- Opening Delimiter -
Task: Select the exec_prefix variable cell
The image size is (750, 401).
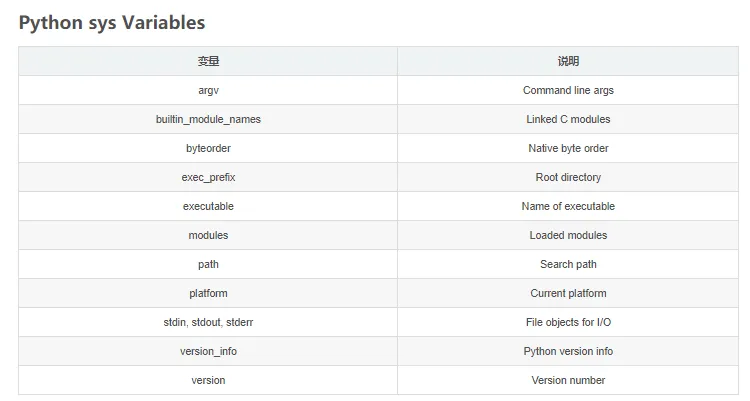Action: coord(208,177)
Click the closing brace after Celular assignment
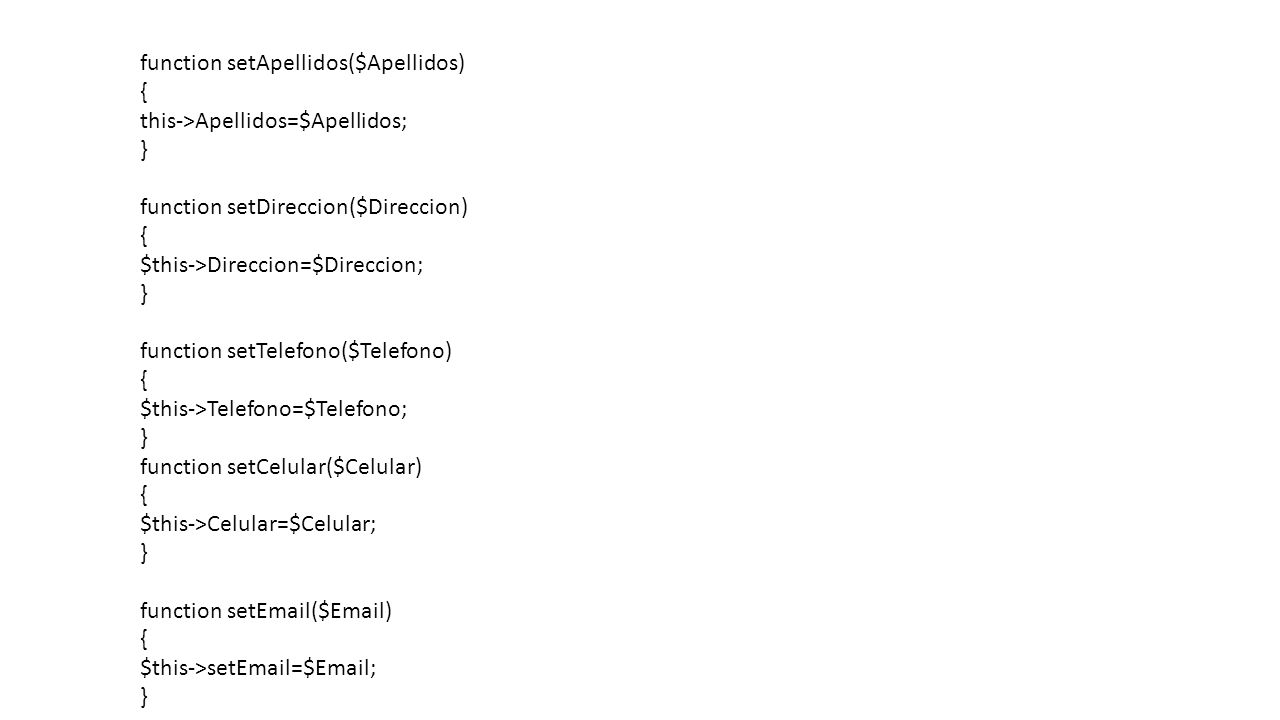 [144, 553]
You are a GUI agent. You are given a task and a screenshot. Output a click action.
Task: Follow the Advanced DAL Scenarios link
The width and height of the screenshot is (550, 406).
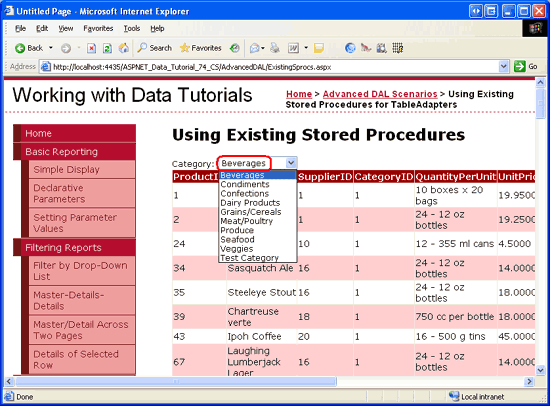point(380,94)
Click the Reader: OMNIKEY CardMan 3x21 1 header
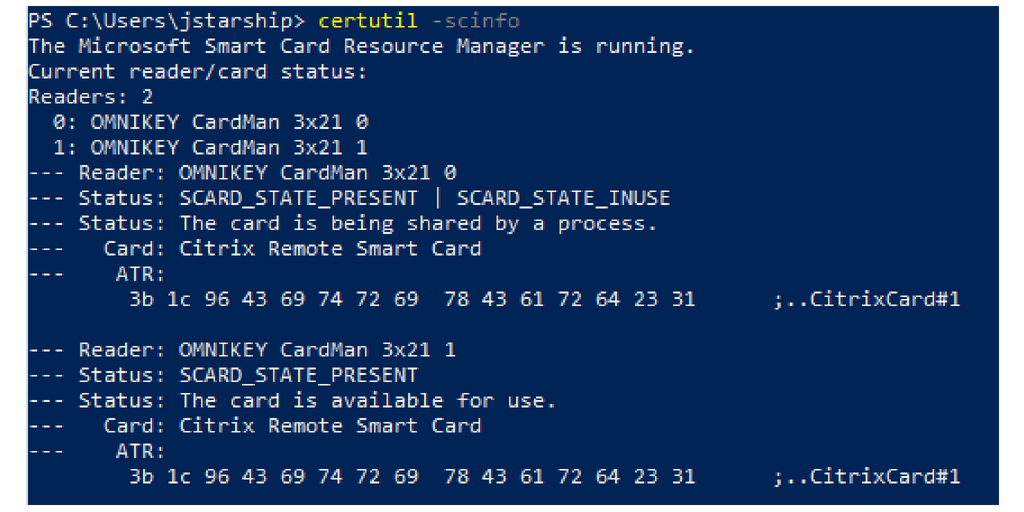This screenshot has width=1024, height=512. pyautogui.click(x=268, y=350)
- Closing Delimiter -
A word-for-word copy of the lines from the one with "The image size is (750, 401)." through the last line of the data above is required, with both end lines included and no pictures.

• OUTPUT:
The image size is (750, 401).
Action: coord(208,177)
Click the closing brace after Celular assignment
 [144, 553]
You are a GUI agent. You are given a task and a screenshot. Output a click action.
Task: Follow the Advanced DAL Scenarios link
The width and height of the screenshot is (550, 406).
point(380,94)
Click the Reader: OMNIKEY CardMan 3x21 1 header
This screenshot has width=1024, height=512. pyautogui.click(x=268, y=350)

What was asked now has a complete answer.